● **Consigne**:
Affichez sans rien changer les lignes ci-dessous situées entre celle qui contient "The width and height of the screenshot is (1080, 510)." et celle qui contient "pos(180,88)", ces deux lignes comprises.

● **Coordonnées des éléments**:
== == ==
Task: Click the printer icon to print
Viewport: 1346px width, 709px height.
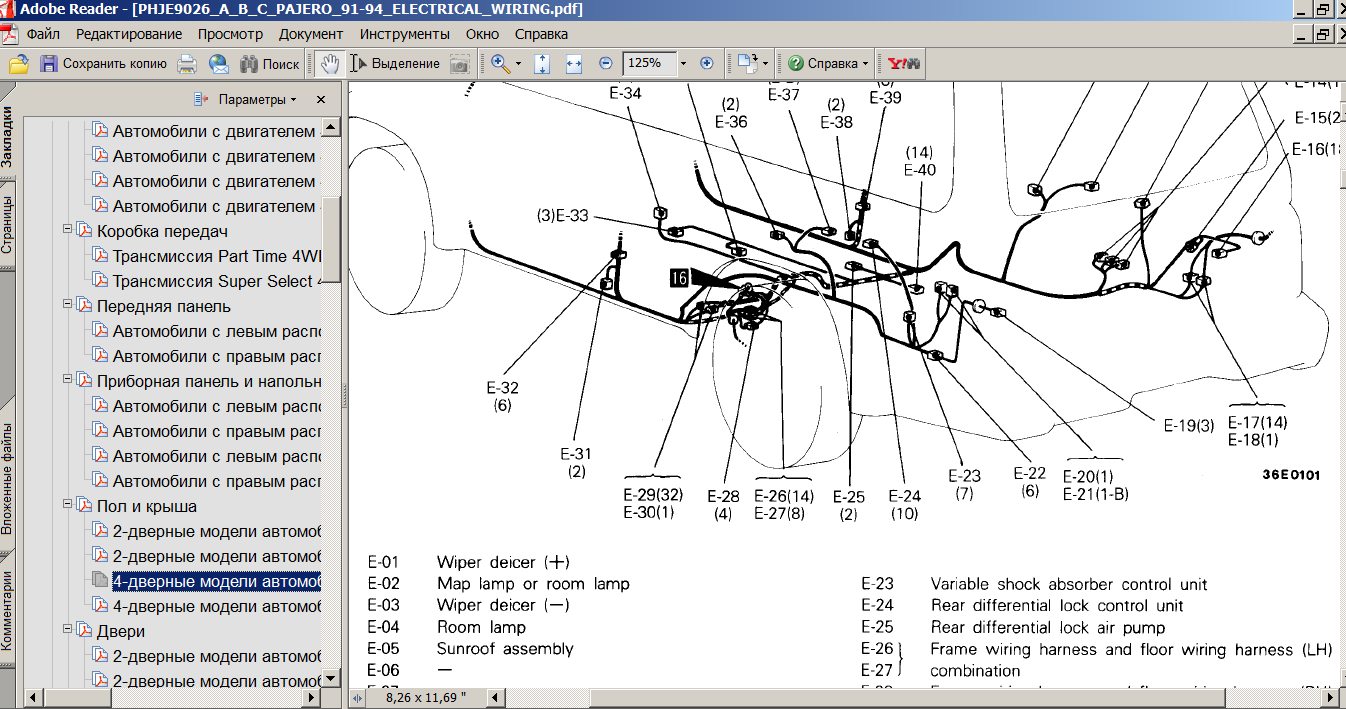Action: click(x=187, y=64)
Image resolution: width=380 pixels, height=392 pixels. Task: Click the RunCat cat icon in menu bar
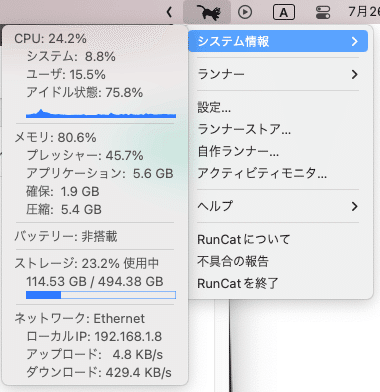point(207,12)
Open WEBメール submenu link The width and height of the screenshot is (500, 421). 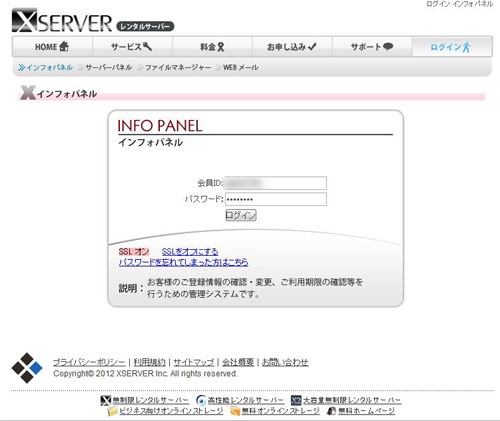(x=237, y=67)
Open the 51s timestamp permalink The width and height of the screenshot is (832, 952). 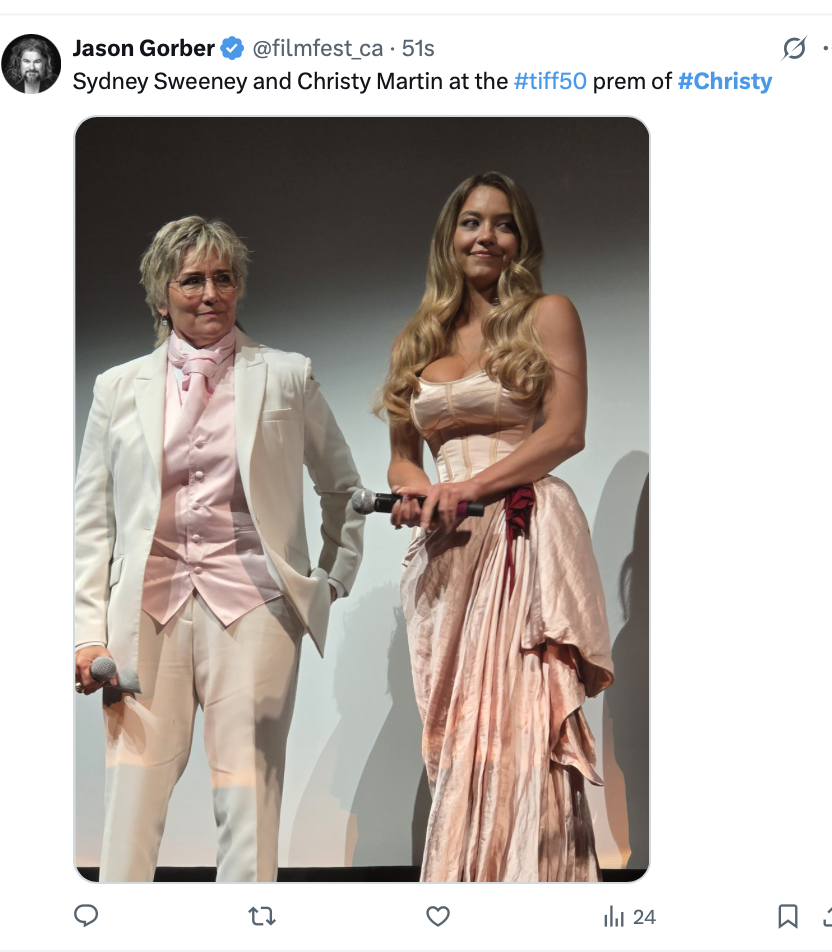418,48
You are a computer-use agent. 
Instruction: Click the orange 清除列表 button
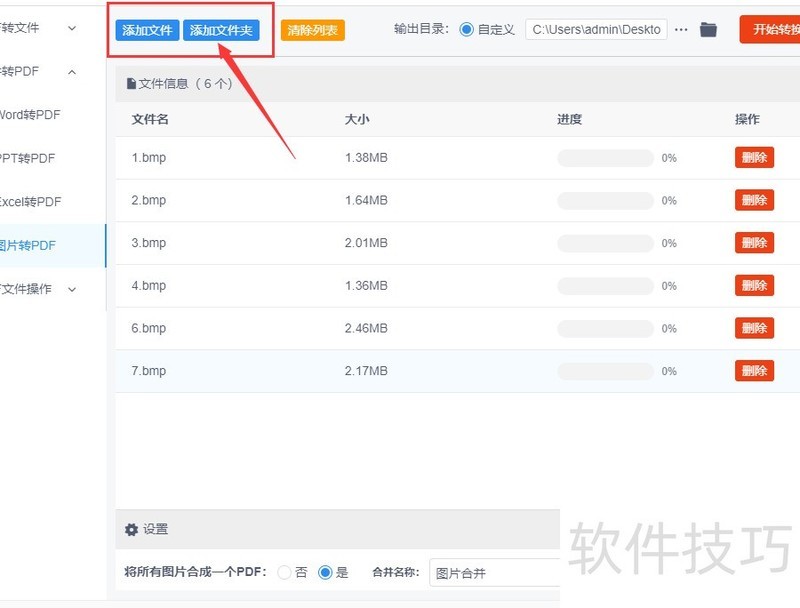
== == ==
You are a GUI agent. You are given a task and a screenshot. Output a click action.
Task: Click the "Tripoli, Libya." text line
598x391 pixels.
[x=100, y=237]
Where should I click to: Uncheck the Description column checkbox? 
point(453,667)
== == ==
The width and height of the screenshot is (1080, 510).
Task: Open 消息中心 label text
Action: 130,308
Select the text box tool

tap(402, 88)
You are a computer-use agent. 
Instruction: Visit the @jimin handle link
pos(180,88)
== == ==
● **Réponse**:
The width and height of the screenshot is (1080, 510).
Task: Open 消息中心 label text
Action: 130,308
Select the text box tool

tap(402, 88)
You are a computer-use agent. 
Instruction: Visit the @jimin handle link
pos(180,88)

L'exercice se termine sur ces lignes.